HOW TO RETAIN SKILLED STAFF
There's nothing like a prolonged skills shortage to set people's feet itching. Here are a dozen tips on how to persuade your employees that the grass in still greener on your side of the fence - without actually paying them any more money.
Ensure they have varied, stimulating and innovative work to do. Employment gurus call it a 'horizontal career path' - moving from project to project without necessarily being promoted - rather like being a Cabinet minister.
Give them responsibility and control over their own destinies.
Listen to their problems and issues, so they don't regard resignation as the only solution. Regular appraisals can be a two-way process.
Lay on good facilities and benefits, such as childcare, sports facilities, gym membership and flexitime working.
Encourage teleworking, either full or part-time.
Arrange foreign trips, secondment to offices or partners overseas, or just locate in a pleasant environment.
Offer a choice of flexible benefits - car, pension, health plans and so on - up to an agreed value.
Share options can be an effective form of 'golden handcuffs'.
Try recruiting older staff. Not only will they be calmer, more experienced and more likely to listen to what colleagues and customers are saying, but they are likely to stay longer too.

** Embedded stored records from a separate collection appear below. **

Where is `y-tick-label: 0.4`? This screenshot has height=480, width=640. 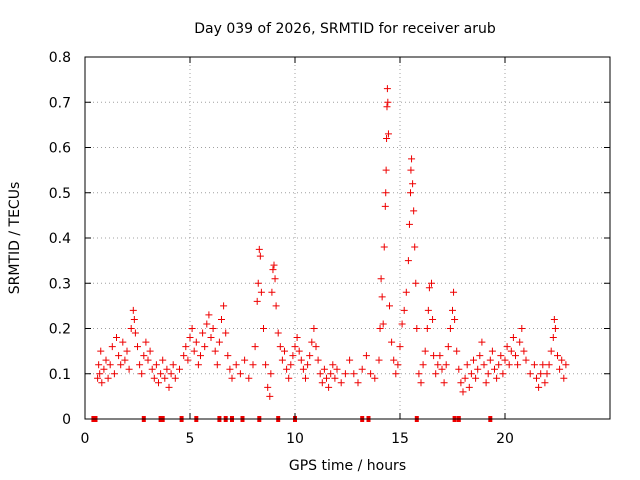
y-tick-label: 0.4 is located at coordinates (60, 239). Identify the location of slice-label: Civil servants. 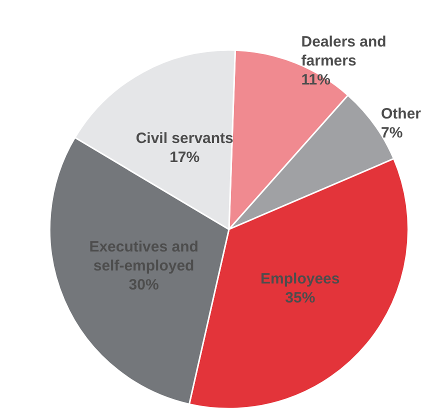
(185, 138).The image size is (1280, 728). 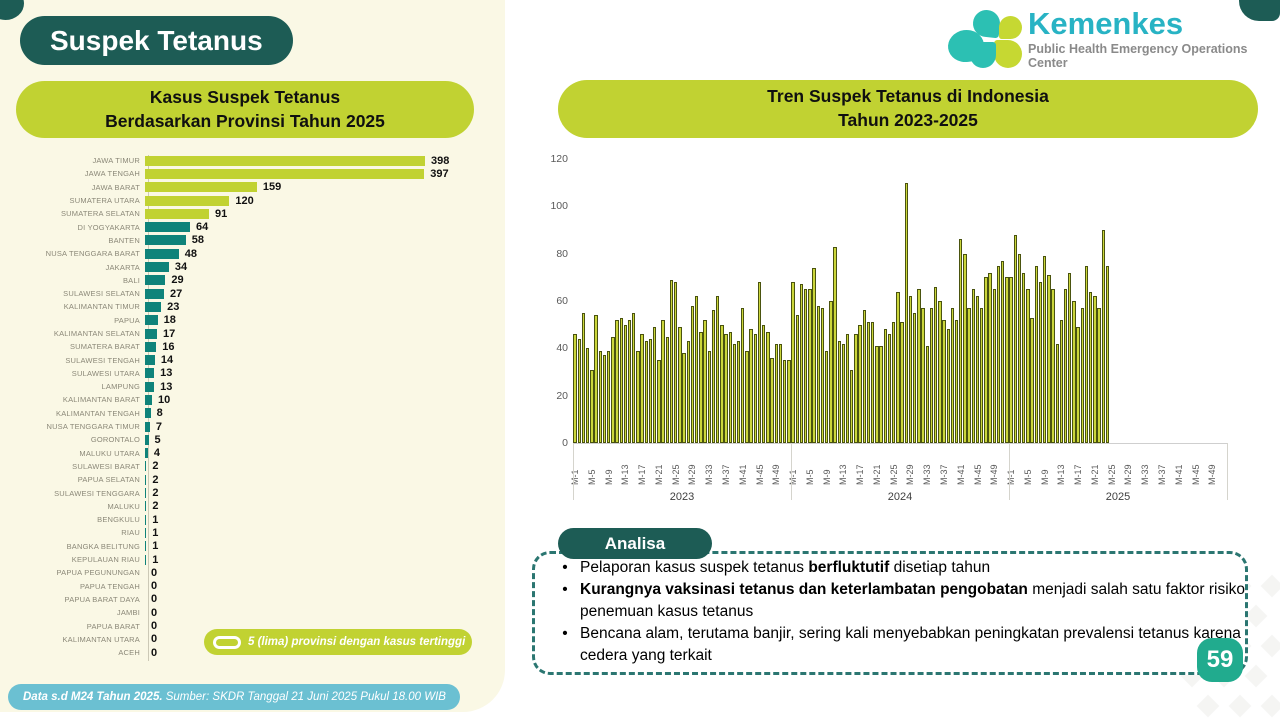 I want to click on province-row: JAMBI 0, so click(x=252, y=612). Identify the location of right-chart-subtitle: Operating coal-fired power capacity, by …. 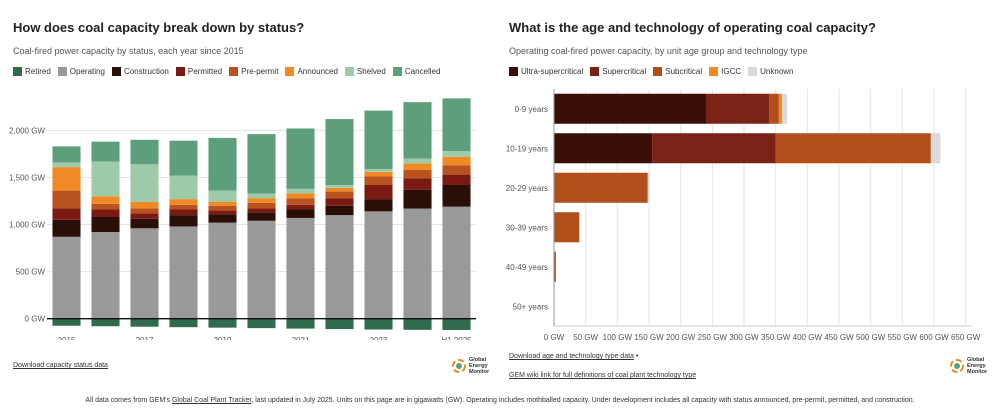
(658, 51).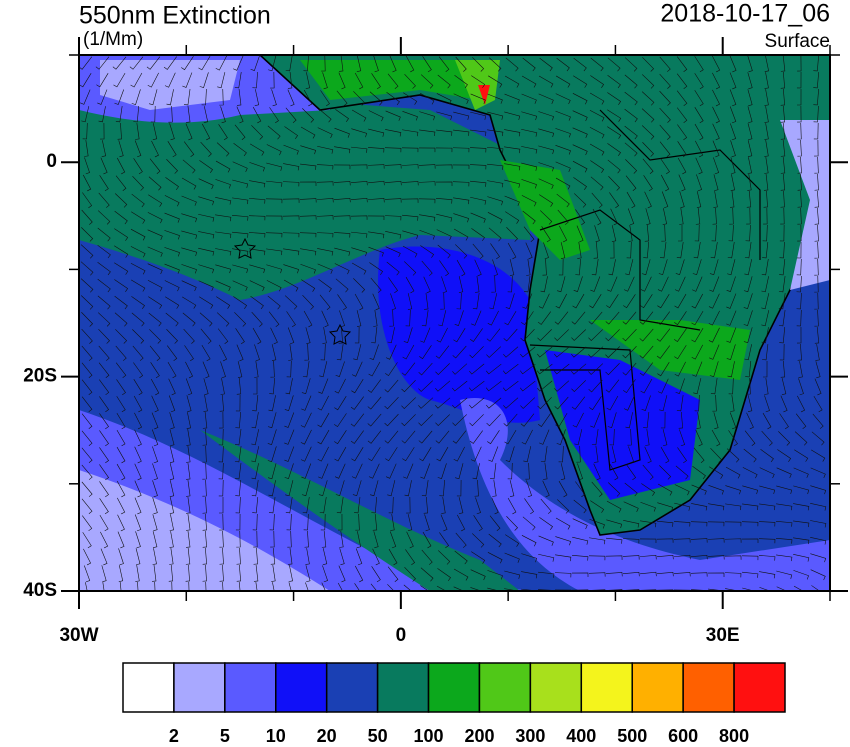 The height and width of the screenshot is (747, 850). Describe the element at coordinates (250, 688) in the screenshot. I see `colorbar-box` at that location.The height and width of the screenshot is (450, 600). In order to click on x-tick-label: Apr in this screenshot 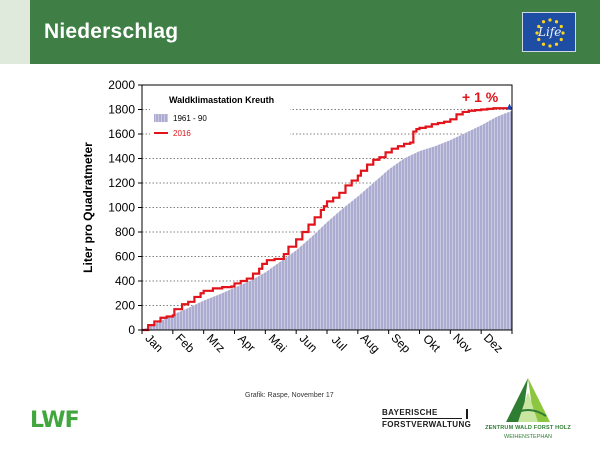, I will do `click(246, 344)`.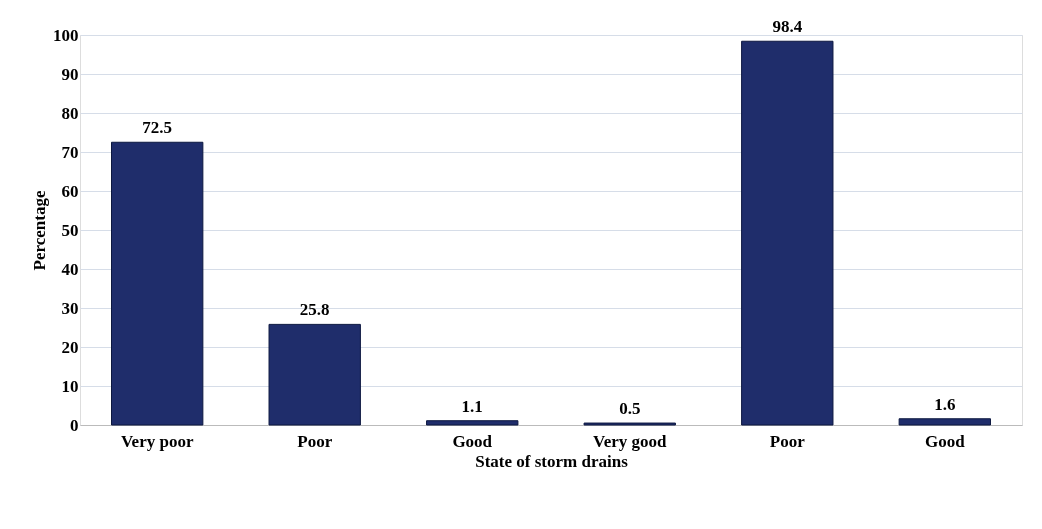  Describe the element at coordinates (945, 404) in the screenshot. I see `data-label: 1.6` at that location.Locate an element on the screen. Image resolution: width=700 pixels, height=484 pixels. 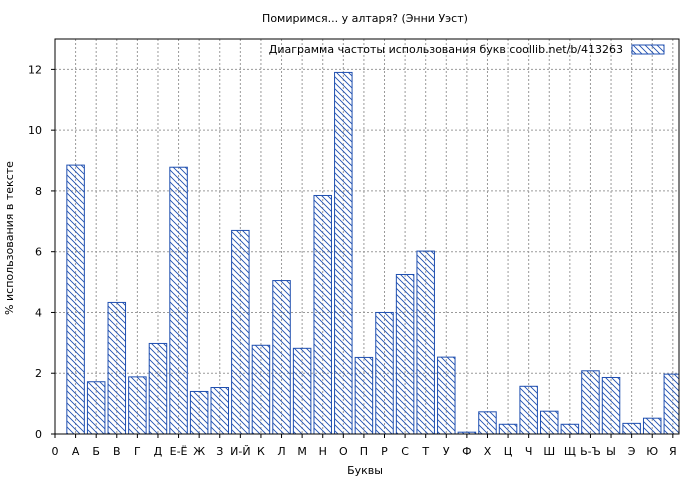
x-tick-label: Б is located at coordinates (96, 452).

Alternatively, try recruiting school leavers instead of graduates - they won't be so impatient to start climbing the career ladder into management positions, so they'll stay longer in fee-earning jobs.
Don't forget the importance of good training and prospects.
Finally, identify your best and most valuable staff, and work hardest to keep them.
A CALL TO ACTION
In September, the skills conference in Brussels issued a call to action signed by Baan, CAP Gemini, Exact, ICL, Lernout & Hauspie, Microsoft, Sage, SAP and Wang. It demanded the following:
Technical literacy must be integrated into the educational curriculum, from primary school to university.
Schools must be better equipped and teachers properly trained in IT.
Schools should partner with local businesses to offer practical training.
There should be better adult IT training, for new entrants to the job market and for the long-term unemployed.
Industry must put investment in people on a par with capital and R&D investment.
Companies must make alliances with schools and universities so academics gain knowledge of what the important issues are in business IT.
Industry must donate equipment, teaching materials and employee time to assist with educational projects.
Steps should be taken to encourage more women, disabled people and people from ethnic minorities to take up careers in IT.